Pick out every line of the material below that contains the word "Open", and copy each one. Case counts.

** Records shown **
====

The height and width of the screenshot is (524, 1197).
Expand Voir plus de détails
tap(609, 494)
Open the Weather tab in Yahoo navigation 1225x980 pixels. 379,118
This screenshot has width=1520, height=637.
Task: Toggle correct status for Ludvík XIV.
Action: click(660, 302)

====

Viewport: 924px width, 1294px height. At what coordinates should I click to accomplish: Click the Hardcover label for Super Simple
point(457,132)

====

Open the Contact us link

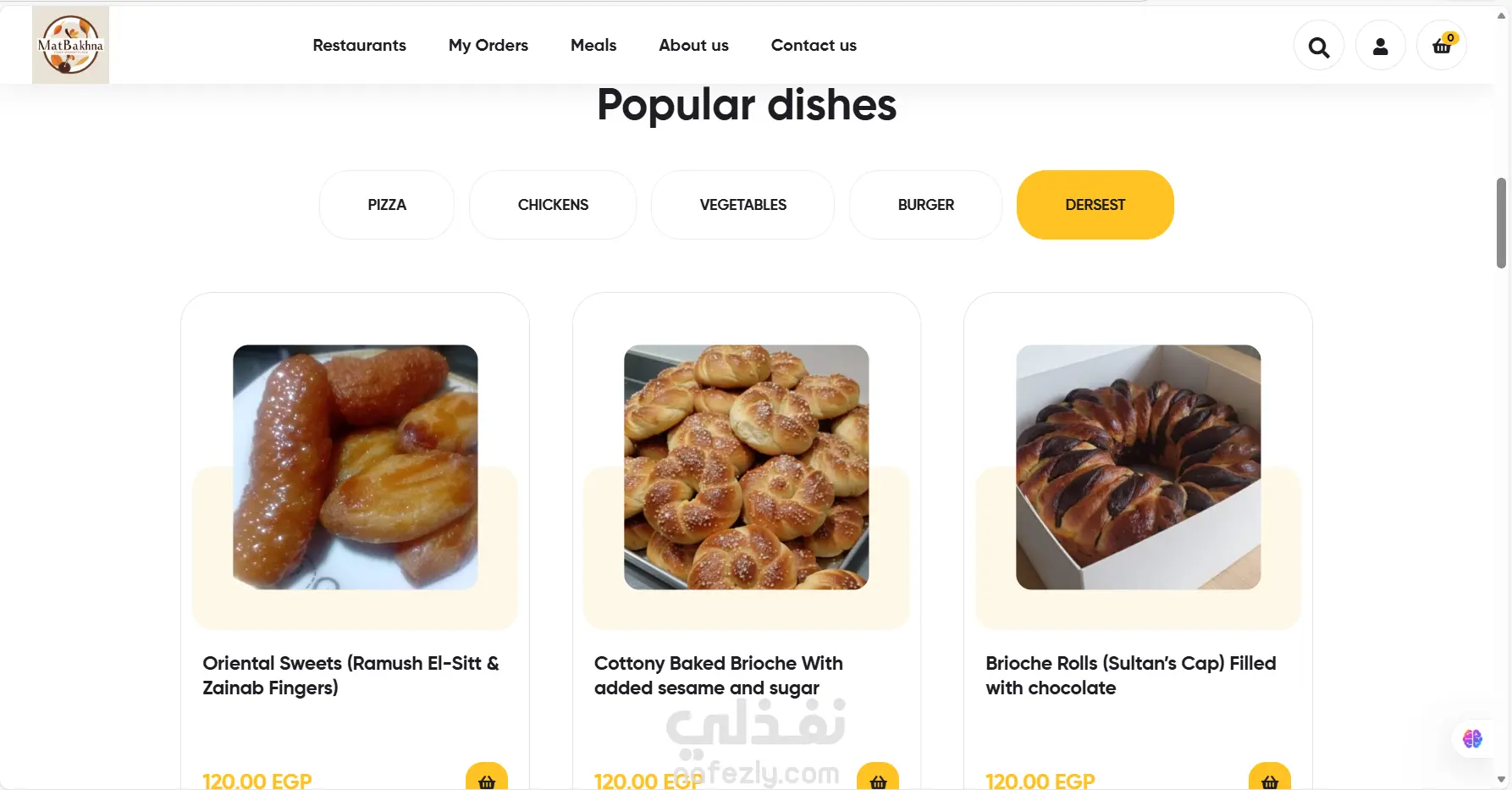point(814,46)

====

** The completed task **
Open the Weather tab in Yahoo navigation 1225x980 pixels. 379,118
Open the Contact us link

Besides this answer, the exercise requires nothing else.